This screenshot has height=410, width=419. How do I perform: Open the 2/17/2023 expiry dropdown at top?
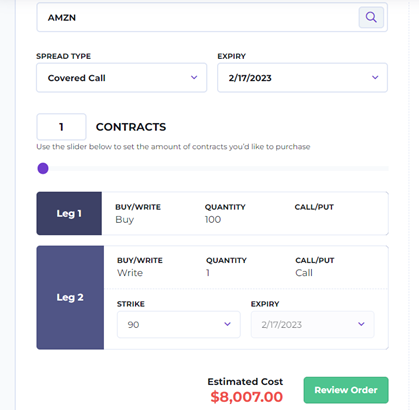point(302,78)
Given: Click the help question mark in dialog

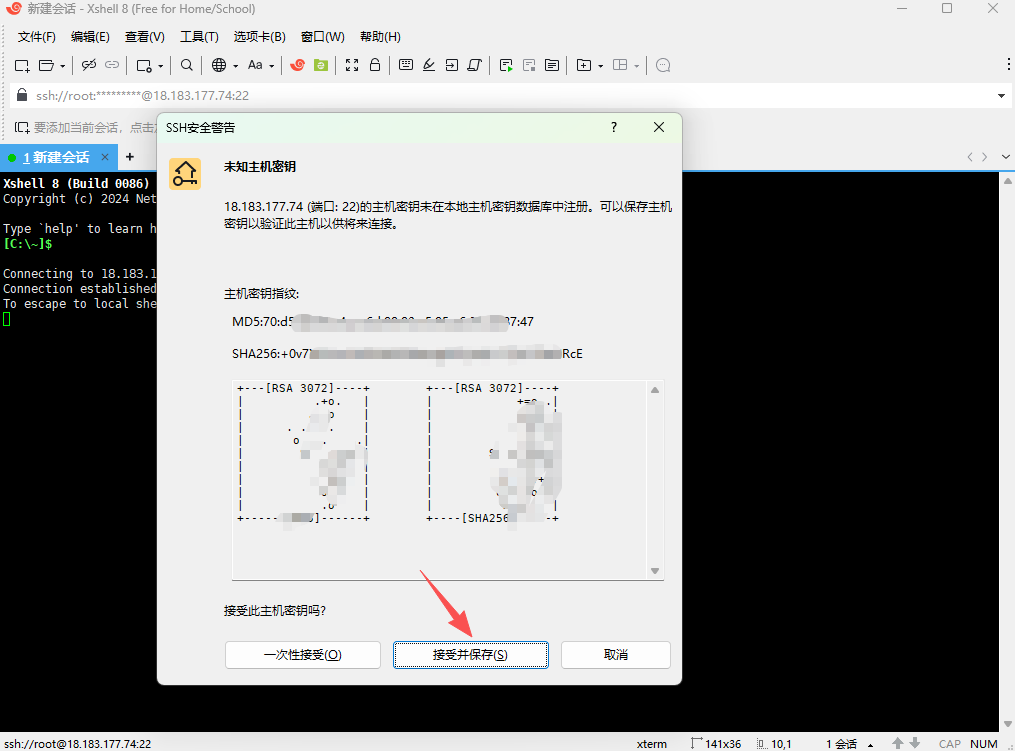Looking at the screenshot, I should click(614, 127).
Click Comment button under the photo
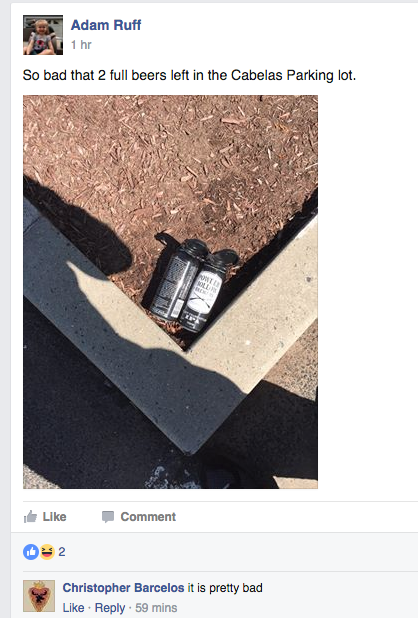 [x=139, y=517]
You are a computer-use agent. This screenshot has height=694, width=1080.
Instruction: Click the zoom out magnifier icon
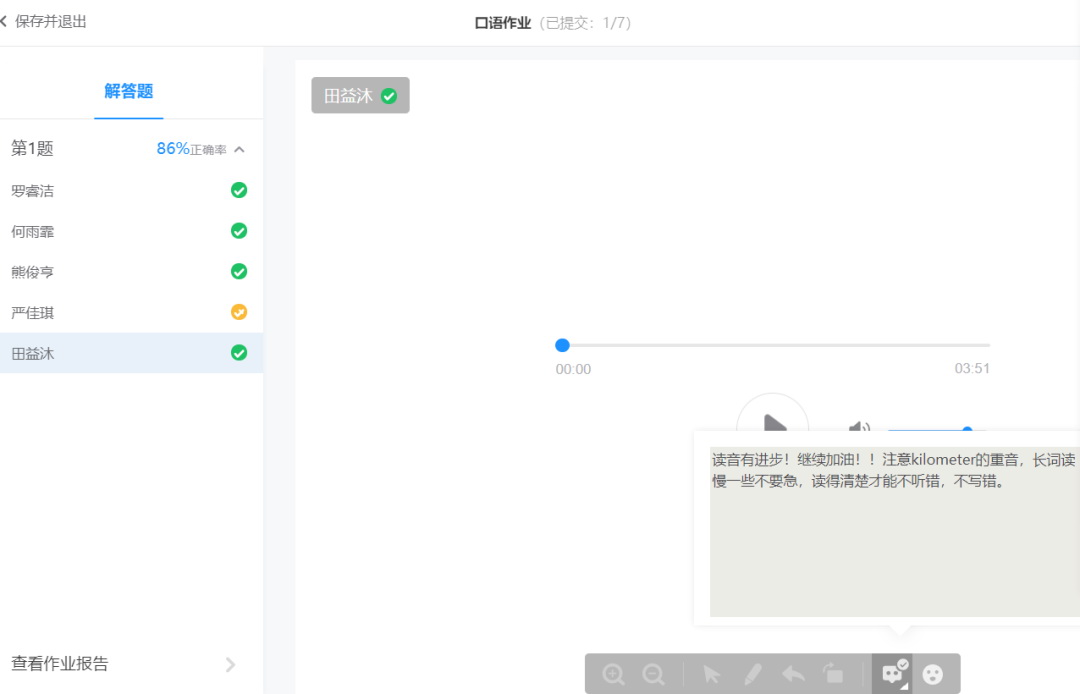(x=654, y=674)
* * *
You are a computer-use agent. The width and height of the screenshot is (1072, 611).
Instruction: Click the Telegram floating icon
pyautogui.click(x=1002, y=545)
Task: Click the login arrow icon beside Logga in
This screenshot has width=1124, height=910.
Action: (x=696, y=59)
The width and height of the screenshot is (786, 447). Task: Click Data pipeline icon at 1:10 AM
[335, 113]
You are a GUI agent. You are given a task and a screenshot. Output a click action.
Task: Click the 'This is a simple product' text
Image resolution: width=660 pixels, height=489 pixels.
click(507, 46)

Description of the task: Copy out the data above, from the line with "This screenshot has height=410, width=419." up to and including the line with "[x=139, y=517]". Leave the pictures out of your copy.

Full output:
This screenshot has height=410, width=419. How do I perform: Open the 2/17/2023 expiry dropdown at top?
point(302,78)
Given: Click the help question mark in dialog

Looking at the screenshot, I should click(614, 127).
Click Comment button under the photo
 [x=139, y=517]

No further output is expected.